A 24x3 bike tyre is a wide 24 inch tyre, but the old inch marking is not enough on its own. The safer compatibility check is the ETRTO code printed on the sidewall. For many true 24x3.00 tyres, that means 76-507: around 76 mm wide on a 507 mm rim.
Why ETRTO 76-507 matters
The second ETRTO number, 507, is the rim diameter. A 76-507 tyre is not interchangeable with 24 inch tyres that use another rim diameter, and it is much wider than 50-507 or 57-507 commuter sizes. If your old tyre is worn, look for the full sidewall marking before choosing a replacement.
24x3.00 clearance checks
A 3 inch casing needs real space. Check the fork crown, fork legs, chainstays, seatstays, brake bridge, disc brake hose route, mudguards and any rack or stand mounts. Leave room for wheel flex, mud and manufacturing tolerance. Do not assume a bike supplied with 24x2.00 or 24x2.35 tyres can accept 24x3.00 without measuring.

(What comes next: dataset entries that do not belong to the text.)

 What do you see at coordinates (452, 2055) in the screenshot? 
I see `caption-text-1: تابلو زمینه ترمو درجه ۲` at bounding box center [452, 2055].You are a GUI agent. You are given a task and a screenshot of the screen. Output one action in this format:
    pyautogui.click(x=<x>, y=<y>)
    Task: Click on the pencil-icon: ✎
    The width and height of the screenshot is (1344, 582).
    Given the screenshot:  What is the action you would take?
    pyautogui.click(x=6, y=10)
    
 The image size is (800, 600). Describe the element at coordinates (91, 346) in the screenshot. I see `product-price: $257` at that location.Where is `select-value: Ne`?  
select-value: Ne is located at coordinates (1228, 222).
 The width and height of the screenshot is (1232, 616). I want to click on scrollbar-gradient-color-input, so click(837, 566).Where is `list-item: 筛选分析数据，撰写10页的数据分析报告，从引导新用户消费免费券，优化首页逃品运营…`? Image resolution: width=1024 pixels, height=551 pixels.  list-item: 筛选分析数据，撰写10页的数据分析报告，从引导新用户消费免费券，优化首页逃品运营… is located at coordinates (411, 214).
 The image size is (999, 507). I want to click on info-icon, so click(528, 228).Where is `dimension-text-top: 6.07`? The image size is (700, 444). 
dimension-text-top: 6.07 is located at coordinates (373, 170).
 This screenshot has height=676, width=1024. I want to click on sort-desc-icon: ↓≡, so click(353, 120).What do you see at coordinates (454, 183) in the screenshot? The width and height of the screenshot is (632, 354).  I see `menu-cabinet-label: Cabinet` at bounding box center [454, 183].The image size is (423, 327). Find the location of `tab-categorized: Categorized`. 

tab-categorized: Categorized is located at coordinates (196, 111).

Catalogue-backed 24x3 options
1Bike lists exact 76-507 examples such as the Hartex XTRA ACTION 24x3.00 / 76-507 and Hartex XTRA BOLD 24x3.00 / 76-507. A nearby comparison product is the Duro Razorback 24x3.00 / 70-507, which shows why the ETRTO width should still be checked even when the inch label looks similar.
Which tube fits a 24x3 tyre?
Choose a tube whose printed range covers the tyre. For 24x3.00 / 76-507, a wide tube such as the Hartex 24x2.60/3.00 Schrader tube is a direct catalogue match. Some downhill or wide 24 inch tubes also cover nearby ranges, but valve type and rim valve-hole size still need checking.
When to choose a narrower 24 inch tyre
If the bike is used mostly on road, has close mudguards, or originally came with a narrower tyre, a 24x2.00, 24x2.35 or 24x2.60 option may be the better fit. Use the linked 24 inch category to compare exact ETRTO sizes, not just the inch label.